Apparato sperimentale:

  • Olio minerale
  • Acqua
  • Detersivo liquido per piatti
  • Bicchieri di plastica
  • Cucchiai di plastica.

Facoltativo: coloranti alimentari per colorare l’acqua ( o l’olio).
Procedimento: riempire per metà di acqua 2 bicchieri di plastica. Aggiungere dell’olio nei due bicchieri in modo che formi una macchia sulla superficie. Mescolare il contenuto di un bicchiere con il cucchiaio e attendere. Ripetere quindi l’operazione nell’altro bicchiere dopo aver aggiunto qualche goccia di detersivo. Confrontare i due risultati.

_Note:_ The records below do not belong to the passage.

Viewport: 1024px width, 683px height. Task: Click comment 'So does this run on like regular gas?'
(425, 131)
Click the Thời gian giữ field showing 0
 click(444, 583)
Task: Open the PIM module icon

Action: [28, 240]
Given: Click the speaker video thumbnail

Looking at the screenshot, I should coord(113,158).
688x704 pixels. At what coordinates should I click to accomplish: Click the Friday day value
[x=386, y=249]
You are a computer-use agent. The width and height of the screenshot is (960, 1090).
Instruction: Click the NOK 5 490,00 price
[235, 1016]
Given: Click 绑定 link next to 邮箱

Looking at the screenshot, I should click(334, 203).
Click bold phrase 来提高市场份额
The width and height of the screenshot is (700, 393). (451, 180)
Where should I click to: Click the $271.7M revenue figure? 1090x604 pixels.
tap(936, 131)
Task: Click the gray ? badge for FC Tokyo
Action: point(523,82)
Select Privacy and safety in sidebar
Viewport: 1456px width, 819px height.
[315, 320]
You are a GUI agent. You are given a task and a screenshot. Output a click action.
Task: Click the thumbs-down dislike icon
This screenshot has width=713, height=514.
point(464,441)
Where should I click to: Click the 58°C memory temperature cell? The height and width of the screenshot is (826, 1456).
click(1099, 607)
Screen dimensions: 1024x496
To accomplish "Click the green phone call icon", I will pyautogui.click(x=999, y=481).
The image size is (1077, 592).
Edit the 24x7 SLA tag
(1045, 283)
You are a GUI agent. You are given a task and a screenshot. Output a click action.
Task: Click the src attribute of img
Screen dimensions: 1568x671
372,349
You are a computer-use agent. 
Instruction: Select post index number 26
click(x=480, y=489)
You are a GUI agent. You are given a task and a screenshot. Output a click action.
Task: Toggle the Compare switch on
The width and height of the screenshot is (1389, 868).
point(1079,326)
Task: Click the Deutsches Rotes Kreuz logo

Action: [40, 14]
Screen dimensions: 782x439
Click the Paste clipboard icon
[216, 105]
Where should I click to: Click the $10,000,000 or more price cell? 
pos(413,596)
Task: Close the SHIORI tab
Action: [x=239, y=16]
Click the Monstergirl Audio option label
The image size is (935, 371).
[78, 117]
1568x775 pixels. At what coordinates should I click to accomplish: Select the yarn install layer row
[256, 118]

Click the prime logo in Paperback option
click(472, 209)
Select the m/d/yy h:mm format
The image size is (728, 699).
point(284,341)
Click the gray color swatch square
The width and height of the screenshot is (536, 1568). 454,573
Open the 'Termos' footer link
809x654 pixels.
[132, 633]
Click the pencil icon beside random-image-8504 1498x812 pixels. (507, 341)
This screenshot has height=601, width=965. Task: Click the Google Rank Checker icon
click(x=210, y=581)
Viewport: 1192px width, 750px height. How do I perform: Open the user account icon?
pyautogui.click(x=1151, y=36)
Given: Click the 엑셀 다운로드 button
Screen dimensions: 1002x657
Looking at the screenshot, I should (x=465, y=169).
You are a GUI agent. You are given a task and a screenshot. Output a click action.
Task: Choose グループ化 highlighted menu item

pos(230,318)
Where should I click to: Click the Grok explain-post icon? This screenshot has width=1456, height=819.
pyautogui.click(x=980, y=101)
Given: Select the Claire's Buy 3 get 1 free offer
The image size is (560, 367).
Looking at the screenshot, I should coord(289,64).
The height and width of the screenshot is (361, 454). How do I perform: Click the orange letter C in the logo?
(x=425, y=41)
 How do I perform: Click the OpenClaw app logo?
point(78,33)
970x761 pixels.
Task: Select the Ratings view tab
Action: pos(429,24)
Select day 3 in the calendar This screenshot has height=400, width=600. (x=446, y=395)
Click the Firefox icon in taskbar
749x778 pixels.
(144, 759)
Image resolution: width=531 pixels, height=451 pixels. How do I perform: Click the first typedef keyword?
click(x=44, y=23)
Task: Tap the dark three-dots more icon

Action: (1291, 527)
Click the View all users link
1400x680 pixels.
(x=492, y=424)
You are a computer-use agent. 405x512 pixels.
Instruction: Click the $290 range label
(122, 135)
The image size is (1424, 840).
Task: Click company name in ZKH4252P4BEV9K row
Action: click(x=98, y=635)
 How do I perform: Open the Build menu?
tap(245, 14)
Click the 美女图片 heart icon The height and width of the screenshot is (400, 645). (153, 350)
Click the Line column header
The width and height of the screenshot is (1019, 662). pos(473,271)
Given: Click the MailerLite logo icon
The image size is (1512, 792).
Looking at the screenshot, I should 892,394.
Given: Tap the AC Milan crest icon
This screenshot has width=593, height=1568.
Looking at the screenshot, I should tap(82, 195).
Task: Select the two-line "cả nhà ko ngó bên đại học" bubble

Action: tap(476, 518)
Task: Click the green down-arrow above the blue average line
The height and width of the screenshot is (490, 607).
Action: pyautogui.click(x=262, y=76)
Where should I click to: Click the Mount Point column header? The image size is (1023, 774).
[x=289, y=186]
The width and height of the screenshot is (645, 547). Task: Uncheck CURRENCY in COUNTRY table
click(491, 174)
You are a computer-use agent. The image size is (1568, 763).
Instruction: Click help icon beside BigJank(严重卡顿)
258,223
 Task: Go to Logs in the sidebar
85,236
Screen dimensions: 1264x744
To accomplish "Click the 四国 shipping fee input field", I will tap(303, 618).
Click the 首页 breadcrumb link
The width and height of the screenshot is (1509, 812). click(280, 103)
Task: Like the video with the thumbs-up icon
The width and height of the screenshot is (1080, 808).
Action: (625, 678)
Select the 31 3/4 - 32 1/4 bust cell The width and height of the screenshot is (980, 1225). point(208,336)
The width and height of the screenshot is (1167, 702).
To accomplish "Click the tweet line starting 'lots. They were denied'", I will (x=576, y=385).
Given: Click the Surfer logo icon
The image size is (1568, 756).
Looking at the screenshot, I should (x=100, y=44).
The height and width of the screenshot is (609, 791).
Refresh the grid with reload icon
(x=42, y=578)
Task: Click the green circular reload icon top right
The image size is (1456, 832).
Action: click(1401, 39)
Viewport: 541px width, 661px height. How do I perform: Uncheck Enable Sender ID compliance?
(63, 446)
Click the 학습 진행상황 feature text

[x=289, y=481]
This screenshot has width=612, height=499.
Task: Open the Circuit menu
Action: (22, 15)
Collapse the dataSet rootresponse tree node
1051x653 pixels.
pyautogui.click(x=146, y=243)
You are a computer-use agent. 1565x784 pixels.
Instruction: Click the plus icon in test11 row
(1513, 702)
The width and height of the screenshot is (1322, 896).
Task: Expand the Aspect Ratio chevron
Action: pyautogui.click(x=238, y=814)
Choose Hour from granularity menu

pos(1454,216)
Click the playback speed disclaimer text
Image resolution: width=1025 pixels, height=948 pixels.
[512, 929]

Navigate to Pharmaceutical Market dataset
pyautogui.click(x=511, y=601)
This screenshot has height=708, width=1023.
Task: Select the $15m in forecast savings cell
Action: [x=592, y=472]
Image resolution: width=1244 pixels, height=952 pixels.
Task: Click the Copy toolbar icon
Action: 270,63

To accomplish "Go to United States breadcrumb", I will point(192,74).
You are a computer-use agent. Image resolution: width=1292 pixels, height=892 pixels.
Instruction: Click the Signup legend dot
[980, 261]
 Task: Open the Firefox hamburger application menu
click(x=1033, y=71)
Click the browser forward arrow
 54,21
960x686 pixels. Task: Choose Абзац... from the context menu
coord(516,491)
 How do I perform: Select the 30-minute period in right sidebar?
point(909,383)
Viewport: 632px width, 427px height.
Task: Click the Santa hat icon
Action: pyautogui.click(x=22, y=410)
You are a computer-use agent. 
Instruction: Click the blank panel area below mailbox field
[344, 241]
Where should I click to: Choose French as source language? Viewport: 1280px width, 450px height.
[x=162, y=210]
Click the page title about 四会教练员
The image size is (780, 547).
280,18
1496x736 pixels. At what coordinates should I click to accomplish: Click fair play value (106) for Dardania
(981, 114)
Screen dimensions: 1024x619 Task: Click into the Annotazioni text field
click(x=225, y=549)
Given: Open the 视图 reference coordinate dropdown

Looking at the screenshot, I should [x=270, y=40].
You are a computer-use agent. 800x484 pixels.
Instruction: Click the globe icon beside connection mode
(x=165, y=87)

Descrizione del processo fisico: l’olio e l’acqua sono sostanze di natura diversa, che non si mescolano tra di loro.Una molecola di sapone o detergente è caratterizzata da una estremità ionica, altamente polare e da una restante parte idrocarburica e apolare. Questa struttura conferisce al sapone le sue proprietà detergenti, poiché la porzione polare è solubile in acqua, mentre quella apolare è solubile negli oli. Quando una piccola quantità di olio viene mescolata sotto agitazione con una soluzione di detersivo, si forma un’emulsione di olio in acqua: le molecole di sapone vanno a circondare le goccioline di olio poiché le loro code idrocarburiche sono solubili nell’olio. D’altra parte le teste polari delle molecole di sapone impartiscono alle goccioline di olio una carica superficiale negativa che ne previene l’aggregazione e ne facilita la solubilizzazione in acqua.
Riferimenti all’esperienza quotidiana: i detergenti sono fatti di molecole che agiscono in modo speciale, e permettono a materiali molto diversi di creare miscele altrimenti impossibili.